**To be done:** Can you reproduce, line for line, the part of the items below that opens with the line containing "You are a computer-use agent. The height" and closes with the line containing "Action: point(51,560)", both of those lines included?

**Data records:**
——
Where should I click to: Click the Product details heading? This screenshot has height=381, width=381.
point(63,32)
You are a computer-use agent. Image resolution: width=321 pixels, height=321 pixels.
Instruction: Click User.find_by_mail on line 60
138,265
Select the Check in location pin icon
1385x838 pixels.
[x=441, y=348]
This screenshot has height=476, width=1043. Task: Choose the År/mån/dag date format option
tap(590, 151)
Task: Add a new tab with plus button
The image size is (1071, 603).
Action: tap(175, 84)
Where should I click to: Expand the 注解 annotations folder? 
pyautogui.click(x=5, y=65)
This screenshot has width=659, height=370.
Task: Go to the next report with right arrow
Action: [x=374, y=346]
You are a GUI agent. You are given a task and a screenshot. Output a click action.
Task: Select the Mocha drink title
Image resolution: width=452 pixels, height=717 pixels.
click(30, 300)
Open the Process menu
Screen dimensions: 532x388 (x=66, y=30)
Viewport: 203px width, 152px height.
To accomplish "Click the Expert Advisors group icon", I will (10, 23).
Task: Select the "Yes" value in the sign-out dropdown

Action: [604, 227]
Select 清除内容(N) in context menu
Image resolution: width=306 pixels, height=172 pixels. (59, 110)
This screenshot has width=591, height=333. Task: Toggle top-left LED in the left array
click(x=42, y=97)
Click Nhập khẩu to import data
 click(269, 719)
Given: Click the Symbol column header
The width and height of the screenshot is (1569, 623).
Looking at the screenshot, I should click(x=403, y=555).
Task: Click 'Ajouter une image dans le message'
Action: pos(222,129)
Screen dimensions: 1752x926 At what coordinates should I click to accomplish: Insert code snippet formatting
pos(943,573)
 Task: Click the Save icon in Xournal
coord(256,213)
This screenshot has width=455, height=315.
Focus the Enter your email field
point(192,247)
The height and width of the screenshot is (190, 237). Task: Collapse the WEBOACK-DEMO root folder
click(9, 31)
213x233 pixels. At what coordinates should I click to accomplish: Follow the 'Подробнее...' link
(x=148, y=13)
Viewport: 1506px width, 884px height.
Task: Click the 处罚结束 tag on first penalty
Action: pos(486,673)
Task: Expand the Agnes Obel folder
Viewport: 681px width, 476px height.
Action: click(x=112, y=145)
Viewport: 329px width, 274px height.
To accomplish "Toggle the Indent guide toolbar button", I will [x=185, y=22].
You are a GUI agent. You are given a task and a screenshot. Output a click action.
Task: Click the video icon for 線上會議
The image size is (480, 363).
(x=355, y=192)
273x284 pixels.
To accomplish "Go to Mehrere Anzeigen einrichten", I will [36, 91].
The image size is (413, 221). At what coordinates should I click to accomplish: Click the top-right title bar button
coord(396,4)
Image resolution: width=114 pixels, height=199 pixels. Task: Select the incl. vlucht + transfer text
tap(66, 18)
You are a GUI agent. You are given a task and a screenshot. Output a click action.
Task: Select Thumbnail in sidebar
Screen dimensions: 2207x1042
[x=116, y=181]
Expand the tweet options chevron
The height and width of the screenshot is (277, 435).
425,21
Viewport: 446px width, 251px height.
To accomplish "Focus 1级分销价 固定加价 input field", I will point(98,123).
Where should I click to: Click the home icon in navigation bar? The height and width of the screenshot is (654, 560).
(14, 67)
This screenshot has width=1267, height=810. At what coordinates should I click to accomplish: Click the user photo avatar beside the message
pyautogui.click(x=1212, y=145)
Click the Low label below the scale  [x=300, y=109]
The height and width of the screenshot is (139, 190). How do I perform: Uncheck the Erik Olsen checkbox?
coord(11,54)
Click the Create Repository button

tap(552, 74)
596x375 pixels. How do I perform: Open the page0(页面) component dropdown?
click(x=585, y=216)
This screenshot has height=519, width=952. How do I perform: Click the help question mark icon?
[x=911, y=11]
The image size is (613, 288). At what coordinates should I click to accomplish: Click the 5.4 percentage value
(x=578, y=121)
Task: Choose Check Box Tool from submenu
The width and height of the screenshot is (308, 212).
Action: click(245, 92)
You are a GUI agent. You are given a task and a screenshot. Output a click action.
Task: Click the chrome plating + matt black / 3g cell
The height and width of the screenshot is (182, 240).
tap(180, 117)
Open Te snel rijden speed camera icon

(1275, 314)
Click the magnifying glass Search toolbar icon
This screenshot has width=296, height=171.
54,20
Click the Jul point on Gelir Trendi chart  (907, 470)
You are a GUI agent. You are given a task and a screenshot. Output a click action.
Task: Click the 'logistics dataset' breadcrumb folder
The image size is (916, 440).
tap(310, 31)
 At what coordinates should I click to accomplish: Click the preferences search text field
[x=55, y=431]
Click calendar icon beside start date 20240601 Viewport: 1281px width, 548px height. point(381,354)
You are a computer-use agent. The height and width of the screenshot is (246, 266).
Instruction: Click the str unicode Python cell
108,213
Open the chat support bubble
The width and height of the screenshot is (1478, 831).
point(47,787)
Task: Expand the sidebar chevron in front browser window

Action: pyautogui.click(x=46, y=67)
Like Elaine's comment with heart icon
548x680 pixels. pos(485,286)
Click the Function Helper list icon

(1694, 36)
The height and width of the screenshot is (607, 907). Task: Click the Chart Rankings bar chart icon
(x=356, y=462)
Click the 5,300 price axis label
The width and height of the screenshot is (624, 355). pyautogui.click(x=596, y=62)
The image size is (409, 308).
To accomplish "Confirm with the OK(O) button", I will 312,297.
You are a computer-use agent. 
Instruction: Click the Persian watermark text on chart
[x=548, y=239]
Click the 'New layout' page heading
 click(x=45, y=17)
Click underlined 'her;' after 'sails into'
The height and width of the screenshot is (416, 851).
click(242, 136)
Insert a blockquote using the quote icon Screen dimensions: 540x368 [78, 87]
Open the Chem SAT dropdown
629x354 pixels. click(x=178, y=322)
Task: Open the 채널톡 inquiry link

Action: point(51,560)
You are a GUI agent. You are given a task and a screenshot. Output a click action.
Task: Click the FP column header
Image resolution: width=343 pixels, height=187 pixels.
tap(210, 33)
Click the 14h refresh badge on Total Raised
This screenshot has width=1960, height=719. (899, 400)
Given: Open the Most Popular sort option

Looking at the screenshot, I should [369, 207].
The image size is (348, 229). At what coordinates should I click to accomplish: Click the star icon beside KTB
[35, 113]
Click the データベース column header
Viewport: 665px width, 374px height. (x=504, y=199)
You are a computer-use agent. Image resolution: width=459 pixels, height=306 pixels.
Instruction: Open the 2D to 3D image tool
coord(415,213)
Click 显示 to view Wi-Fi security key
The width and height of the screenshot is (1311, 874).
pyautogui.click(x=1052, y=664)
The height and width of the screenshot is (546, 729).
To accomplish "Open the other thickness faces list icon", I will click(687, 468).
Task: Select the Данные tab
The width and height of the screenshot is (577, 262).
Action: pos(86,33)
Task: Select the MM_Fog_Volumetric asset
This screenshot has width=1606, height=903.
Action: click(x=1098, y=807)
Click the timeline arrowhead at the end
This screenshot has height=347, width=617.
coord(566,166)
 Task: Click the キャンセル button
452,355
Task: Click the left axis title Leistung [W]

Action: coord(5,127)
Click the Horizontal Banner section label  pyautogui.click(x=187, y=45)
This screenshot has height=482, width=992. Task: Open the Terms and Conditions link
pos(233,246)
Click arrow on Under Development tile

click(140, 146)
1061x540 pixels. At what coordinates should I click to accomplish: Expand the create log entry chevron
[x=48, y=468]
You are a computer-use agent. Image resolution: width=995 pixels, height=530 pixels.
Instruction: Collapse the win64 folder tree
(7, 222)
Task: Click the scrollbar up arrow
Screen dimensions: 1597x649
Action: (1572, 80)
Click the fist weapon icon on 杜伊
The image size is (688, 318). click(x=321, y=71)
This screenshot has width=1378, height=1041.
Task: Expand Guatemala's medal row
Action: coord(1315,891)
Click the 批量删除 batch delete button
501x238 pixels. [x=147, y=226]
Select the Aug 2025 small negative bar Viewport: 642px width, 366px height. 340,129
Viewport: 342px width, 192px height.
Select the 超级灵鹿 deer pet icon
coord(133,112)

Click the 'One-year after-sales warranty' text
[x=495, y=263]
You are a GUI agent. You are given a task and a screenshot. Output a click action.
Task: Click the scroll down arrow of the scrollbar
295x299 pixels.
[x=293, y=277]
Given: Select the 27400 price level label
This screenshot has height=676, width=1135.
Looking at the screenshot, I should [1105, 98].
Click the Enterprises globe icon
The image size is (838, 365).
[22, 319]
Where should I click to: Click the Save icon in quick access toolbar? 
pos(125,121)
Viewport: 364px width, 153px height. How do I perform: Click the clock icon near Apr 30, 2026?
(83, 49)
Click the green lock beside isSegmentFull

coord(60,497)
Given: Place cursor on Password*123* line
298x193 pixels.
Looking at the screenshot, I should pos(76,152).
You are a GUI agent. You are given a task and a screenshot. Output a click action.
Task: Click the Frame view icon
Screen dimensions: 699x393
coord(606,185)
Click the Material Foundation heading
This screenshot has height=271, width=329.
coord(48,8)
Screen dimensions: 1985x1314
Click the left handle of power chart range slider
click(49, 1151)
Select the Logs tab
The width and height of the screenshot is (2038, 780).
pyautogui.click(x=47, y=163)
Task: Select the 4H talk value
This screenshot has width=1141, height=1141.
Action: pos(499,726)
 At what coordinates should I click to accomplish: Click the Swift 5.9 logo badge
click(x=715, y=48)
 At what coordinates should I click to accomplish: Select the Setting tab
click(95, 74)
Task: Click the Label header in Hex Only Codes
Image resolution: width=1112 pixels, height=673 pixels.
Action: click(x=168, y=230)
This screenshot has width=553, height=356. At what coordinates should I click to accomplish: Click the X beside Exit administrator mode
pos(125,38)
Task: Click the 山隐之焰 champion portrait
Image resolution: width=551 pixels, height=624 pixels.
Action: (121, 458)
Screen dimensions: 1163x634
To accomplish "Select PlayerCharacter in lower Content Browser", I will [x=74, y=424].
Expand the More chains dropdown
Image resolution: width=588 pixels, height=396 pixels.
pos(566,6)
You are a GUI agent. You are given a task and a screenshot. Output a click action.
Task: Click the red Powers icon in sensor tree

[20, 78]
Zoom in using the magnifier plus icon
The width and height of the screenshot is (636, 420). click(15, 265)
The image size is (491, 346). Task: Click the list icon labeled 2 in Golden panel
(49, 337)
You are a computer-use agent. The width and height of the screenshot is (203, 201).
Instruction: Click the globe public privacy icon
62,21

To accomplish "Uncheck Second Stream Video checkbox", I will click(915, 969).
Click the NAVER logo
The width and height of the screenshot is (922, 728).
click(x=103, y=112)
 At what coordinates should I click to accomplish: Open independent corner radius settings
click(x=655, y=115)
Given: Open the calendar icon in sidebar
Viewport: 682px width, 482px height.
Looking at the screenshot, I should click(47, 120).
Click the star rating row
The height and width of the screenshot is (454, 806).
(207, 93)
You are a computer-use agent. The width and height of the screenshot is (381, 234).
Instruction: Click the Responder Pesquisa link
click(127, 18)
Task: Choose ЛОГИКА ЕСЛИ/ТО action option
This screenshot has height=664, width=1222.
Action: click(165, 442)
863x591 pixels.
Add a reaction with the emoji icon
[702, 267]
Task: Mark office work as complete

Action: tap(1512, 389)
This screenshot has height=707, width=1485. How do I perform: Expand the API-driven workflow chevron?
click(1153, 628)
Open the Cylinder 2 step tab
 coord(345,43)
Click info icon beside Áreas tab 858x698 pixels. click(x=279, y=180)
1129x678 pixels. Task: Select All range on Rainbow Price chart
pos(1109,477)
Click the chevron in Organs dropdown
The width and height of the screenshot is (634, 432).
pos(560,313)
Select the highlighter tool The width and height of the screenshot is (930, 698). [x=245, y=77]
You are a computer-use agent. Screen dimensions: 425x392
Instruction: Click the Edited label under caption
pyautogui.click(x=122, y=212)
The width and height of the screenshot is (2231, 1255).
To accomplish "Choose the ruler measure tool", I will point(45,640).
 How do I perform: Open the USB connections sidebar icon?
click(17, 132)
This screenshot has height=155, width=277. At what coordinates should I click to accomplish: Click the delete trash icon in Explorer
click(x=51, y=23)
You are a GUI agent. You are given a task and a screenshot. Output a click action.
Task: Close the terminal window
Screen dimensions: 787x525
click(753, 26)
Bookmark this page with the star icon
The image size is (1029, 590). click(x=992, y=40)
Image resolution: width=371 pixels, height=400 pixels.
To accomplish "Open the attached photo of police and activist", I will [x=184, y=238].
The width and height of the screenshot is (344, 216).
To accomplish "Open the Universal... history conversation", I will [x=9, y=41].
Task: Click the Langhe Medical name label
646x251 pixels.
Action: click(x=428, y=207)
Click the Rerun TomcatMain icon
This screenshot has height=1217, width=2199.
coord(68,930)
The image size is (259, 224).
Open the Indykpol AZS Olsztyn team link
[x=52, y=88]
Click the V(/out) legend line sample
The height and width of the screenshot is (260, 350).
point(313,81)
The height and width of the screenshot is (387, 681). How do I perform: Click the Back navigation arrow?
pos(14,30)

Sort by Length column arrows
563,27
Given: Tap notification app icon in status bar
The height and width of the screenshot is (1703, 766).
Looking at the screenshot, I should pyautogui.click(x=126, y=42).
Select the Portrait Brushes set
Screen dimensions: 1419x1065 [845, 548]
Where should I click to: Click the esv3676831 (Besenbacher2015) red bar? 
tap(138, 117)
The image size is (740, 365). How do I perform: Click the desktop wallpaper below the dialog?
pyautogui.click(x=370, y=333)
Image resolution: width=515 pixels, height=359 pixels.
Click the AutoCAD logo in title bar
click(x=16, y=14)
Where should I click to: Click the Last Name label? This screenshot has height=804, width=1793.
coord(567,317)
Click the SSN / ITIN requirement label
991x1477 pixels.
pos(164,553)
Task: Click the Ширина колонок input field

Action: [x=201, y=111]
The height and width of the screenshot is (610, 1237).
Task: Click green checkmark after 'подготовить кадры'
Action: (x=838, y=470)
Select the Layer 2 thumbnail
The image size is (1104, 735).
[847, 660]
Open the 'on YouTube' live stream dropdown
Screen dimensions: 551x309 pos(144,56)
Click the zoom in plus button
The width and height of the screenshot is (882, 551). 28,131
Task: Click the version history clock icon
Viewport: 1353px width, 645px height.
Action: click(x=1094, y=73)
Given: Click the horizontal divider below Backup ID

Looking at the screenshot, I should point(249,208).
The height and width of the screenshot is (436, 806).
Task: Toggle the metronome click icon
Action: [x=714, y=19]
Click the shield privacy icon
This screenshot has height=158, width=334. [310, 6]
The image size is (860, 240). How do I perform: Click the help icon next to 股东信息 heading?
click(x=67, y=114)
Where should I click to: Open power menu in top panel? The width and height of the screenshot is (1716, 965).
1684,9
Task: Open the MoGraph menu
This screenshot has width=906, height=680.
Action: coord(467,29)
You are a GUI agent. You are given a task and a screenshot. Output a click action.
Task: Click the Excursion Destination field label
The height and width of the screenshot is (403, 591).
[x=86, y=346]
——
**Exercise solution:**
You are a computer-use agent. The height and width of the screenshot is (246, 266).
Instruction: Click the str unicode Python cell
108,213
Open the chat support bubble
The width and height of the screenshot is (1478, 831).
point(47,787)
Task: Expand the sidebar chevron in front browser window

Action: pyautogui.click(x=46, y=67)
Like Elaine's comment with heart icon
548x680 pixels. pos(485,286)
Click the Function Helper list icon

(1694, 36)
The height and width of the screenshot is (607, 907). Task: Click the Chart Rankings bar chart icon
(x=356, y=462)
Click the 5,300 price axis label
The width and height of the screenshot is (624, 355). pyautogui.click(x=596, y=62)
The image size is (409, 308).
To accomplish "Confirm with the OK(O) button", I will 312,297.
You are a computer-use agent. 
Instruction: Click the Persian watermark text on chart
[x=548, y=239]
Click the 'New layout' page heading
 click(x=45, y=17)
Click underlined 'her;' after 'sails into'
The height and width of the screenshot is (416, 851).
click(242, 136)
Insert a blockquote using the quote icon Screen dimensions: 540x368 [78, 87]
Open the Chem SAT dropdown
629x354 pixels. click(x=178, y=322)
Task: Open the 채널톡 inquiry link

Action: point(51,560)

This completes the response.